PDA

View Full Version : Ambinet Occlusion


Maxim_311
08-11-2005, 02:28 AM
Can someone explain to me what ambient occlusion is and how/what its used for? I've seen render passes of peoples images and they have a ambient occlusion pass and I was wondering how its used in comping the final image? Why use a ambient occlusion pass? Any information/help is greatly appreiciated. Thanks.

jeremybirn
08-11-2005, 02:53 AM
Ambient occlusion is basically just a process where, when the renderer renders each point on each surface, it basically shoots rays out from that point and measures how many nearby objects are around it, and how close any other objects are. The theory is, if you were out in the open, and could see nothing but sky all from that point, it should be brighter, because ambient light could reach the point from more directions. If a point is right underneath something, covered up, or in a crack, then it would go darker because of its proximity to other geometry, on the theory that less ambient light would reach that point.

In the composite, an ambient occlusion pass can be multiplied with your fill light to create an impression of soft shadows in your scene. Usually you don't need it to influence your key light - let's say if a scene were outdoors, the sunlight wouldn't need it (it would have its own shadows anyway), but all the fill from the sky and bounce from the ground, that would get multiplied by the ambient occlusion. Ambient Occlusion makes a better impression of contact between surfaces that are touching or near to eachother, adds the impression of soft shadows and makes your fill light more realistic.

-jeremy

Maxim_311
08-11-2005, 03:14 AM
So to create a ambient occlusion pass is it a shader applied to the models or is it something done with the lights in the scene?

Since you said it meant to be used to make you fill lights give a better impression do you disable you key light (or not apply it to your key) when rendering? I'm just trying now to get my head around the workflow associated with creating a ambient occlusion pass. I understand it will be different depending on the software, I'm just trying to get an idea.

And when you say "an ambient occlusion pass can be multiplied with your fill light to create an impression of soft shadows in your scene" is this something normally done or is it situational depending on what look your going for?

■ ■ ■

§ **GIVEN REQUEST A**:
Answer these questions about the ambient occlusion thread:
(i) What does the renderer shoot out from each point on each surface, according to jeremybirn?
(ii) Which light does an ambient occlusion pass usually not need to influence?
(iii) What two possibilities does Maxim_311 suggest for how an ambient occlusion pass is created?
§ **GIVEN REQUEST B**: Reproduce the part of the ambient occlusion thread starting with "In the composite, an" and going on through "in the scene?".
§ **GIVEN REQUEST C**: Carry on the ambient occlusion thread from the point where it ends.

§ **DATA**:
■ ■ ■

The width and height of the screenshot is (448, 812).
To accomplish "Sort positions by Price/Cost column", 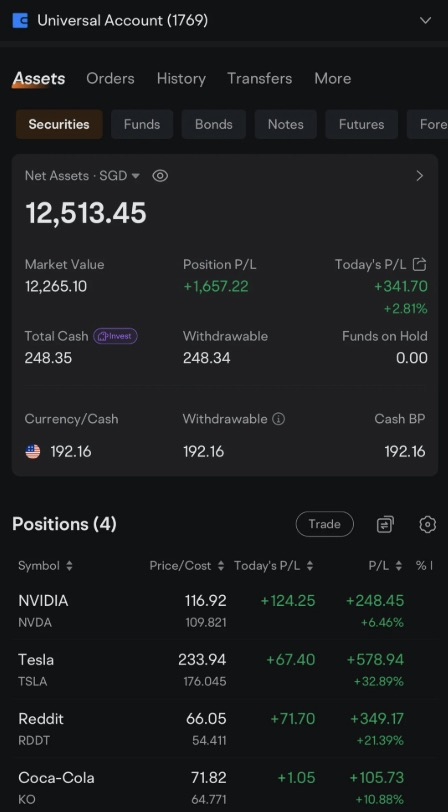I will [x=186, y=566].
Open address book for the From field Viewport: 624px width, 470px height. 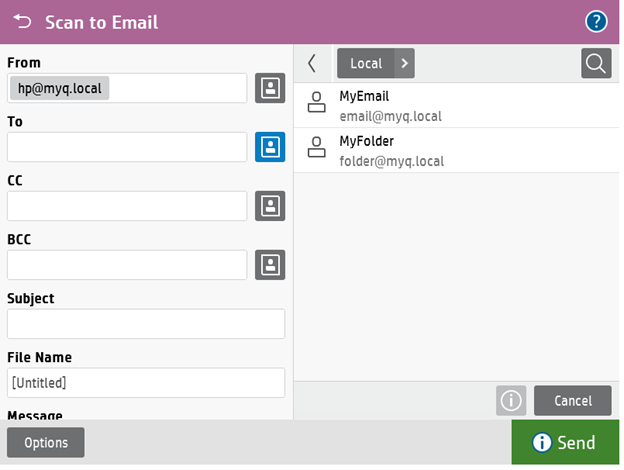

■ ■ ■

§ **WRITTEN REPLY A**:
(i) Rays.
(ii) The key light.
(iii) A shader applied to the models, or something done with the lights in the scene.

§ **WRITTEN REPLY B**:
In the composite, an ambient occlusion pass can be multiplied with your fill light to create an impression of soft shadows in your scene. Usually you don't need it to influence your key light - let's say if a scene were outdoors, the sunlight wouldn't need it (it would have its own shadows anyway), but all the fill from the sky and bounce from the ground, that would get multiplied by the ambient occlusion. Ambient Occlusion makes a better impression of contact between surfaces that are touching or near to eachother, adds the impression of soft shadows and makes your fill light more realistic.

-jeremy

Maxim_311
08-11-2005, 03:14 AM
So to create a ambient occlusion pass is it a shader applied to the models or is it something done with the lights in the scene?

§ **WRITTEN REPLY C**:
Another little question is are abient occlusion passes normally done all/most of the time? Or are they only used when the occasion calls for it?

Thanks for all the info!

jeremybirn
08-11-2005, 03:24 AM
Whether it's a shader applied to all your surfaces (as it is in Mental Ray) or a global switch to render an occlusion pass, would depend on your software. Ambient occlusion does not use or take into account any lights at all (it is just based on distance to other surfaces) so you don't need any lights visible when rendering an ambient occlusion pass.

If you have rendered your fill lights as a separate pass, you could multiply that with your AO.

Ambient occlusion adds greatly to realistic scenes, so it's always useful. Exceptions might be scenes rendered with Global Illumination or Final Gathering, which naturally already include occlusion, making AO redundant.

-jeremy

Wiro
08-11-2005, 04:32 AM
Ambient Occlusion is a word that's been mentioned very frequently lately in big movies but I remember using a 3ds max plugin 6-7 years ago called Dirtyreyes that did exactly that (shoot out hemispherical rays and then save the result in a texture). But back then this effect was used to mask dirt into corners.
Sorry for rambling but I just don't get why this is better than *real* skylight renders which today are very fast as well. Is there some coding reason? Renderman or Mental Ray limitations?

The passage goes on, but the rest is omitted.